General Motors Co. says it will create new, sustainable product commitments after achieving mixed results on five goals set year ago related to reducing carbon-dioxide tailpipe emissions and rolling out more electrified vehicles and fuel-efficient cars.
The automaker, in its 2016 Sustainability Report released in June, said while it met a goal to double the number of vehicles with 40 miles per gallon or more highway fuel economy by this year, it expects to fall well short of having a half-million electrified vehicles on the road in 2017. The company blames low gas prices, poor consumer acceptance and more competition for missing the mark.
“We are now focused on establishing a new set of product commitments that tie performance more closely to our internal capabilities rather than market forces beyond our control,” GM said in the report.
The automaker declined comment on those changes and when they would roll out.
In fall 2012, GM Chairman and CEO Mary Barra announced a target of 500,000 vehicles that would be powered in some way by electricity including plug-ins, pure electrics and hybrids. Barra then led GM’s global product development organization.
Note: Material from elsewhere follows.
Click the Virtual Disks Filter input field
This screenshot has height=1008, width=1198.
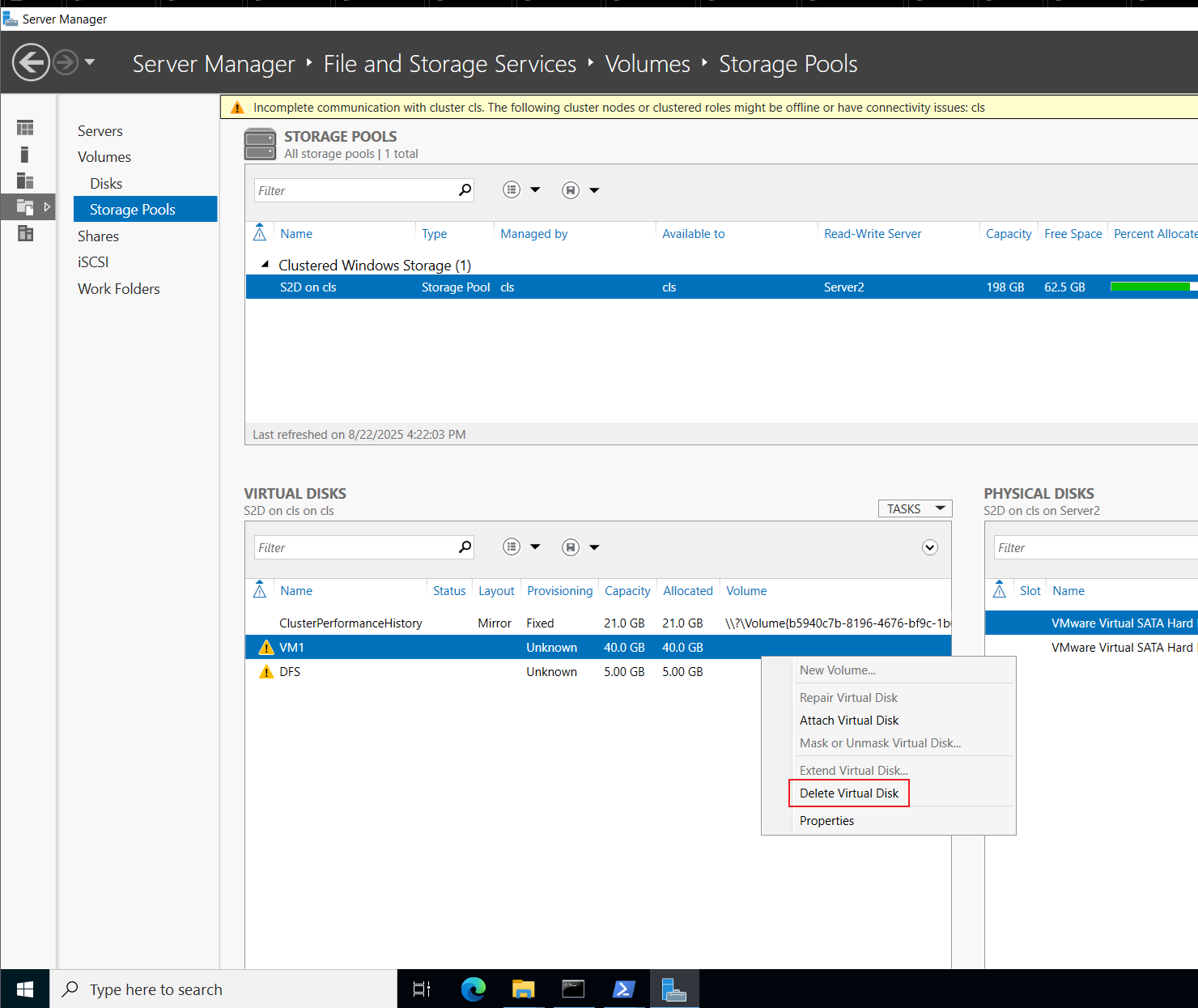[x=356, y=547]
GM reported it had 243,133 electrified vehicles on U.S. roads last year, up more than 23 percent from 197,065 in 2015; 177,756 in 2014; and 150,623 in 2013.
The automaker late last year launched the 2017 Chevrolet Bolt EV, a pure-electric with an estimated 238 miles of range that starts at less than $30,000 after factoring in up to a $7,500 federal income tax credit.
Also in 2012, GM pledged by 2017 it would double its U.S. vehicle offerings at 40 mpg or better highway fuel economy. The company had 11 vehicles that met the criteria last year, up from nine in 2015, six in 2014, five in 2013 and two in 2011.
GM also said it wanted by 2016 to cut carbon dioxide emissions by 15 percent in the U.S. from those produced in 2011 vehicles.
The company said low fuel prices weakened consumer interest in lower-emission vehicles and limited its progress.
GM says it continues to make year-over-year progress on cutting its Opel/Vauxhall carbon dioxide emissions in Europe and China, but the company is selling those operations to French automaker PSA Group.
Expecting that gasoline engines will dominate the market for some time, GM said it is slimming down engines, adding turbochargers, stop-start technology and other techniques to boost output and fuel efficiency
It plans to have 86 percent of its vehicle sales volume equipped with stop-start technology by 2021, up from 16 percent in 2016. It also says 51 percent of its vehicle volume will have downsized turbo engines by 2021, up from 22 percent in 2016. And GM predicts 77 percent of its vehicle volume will have advanced, higher speed automatic transmissions by 2021, up from just 1 percent in 2016.
The company said it remains committed to “a robust advanced technology program” and continues to invest millions of dollars a year into research and development. GM said about half of its more than 9,300 global propulsion systems engineers works on alternative or electrified systems.
The carmaker says it also is making strides in environmental manufacturing commitments. It exceeded a goal to reach 150 landfill free sites by 2020 four years early and has reached a 2020 goal to boost renewable energy by 125 megawatts. GM said it also hit that target four years ahead of time. It also achieved a 2020 goal to cut volatile organic compounds by 10 percent in 2013.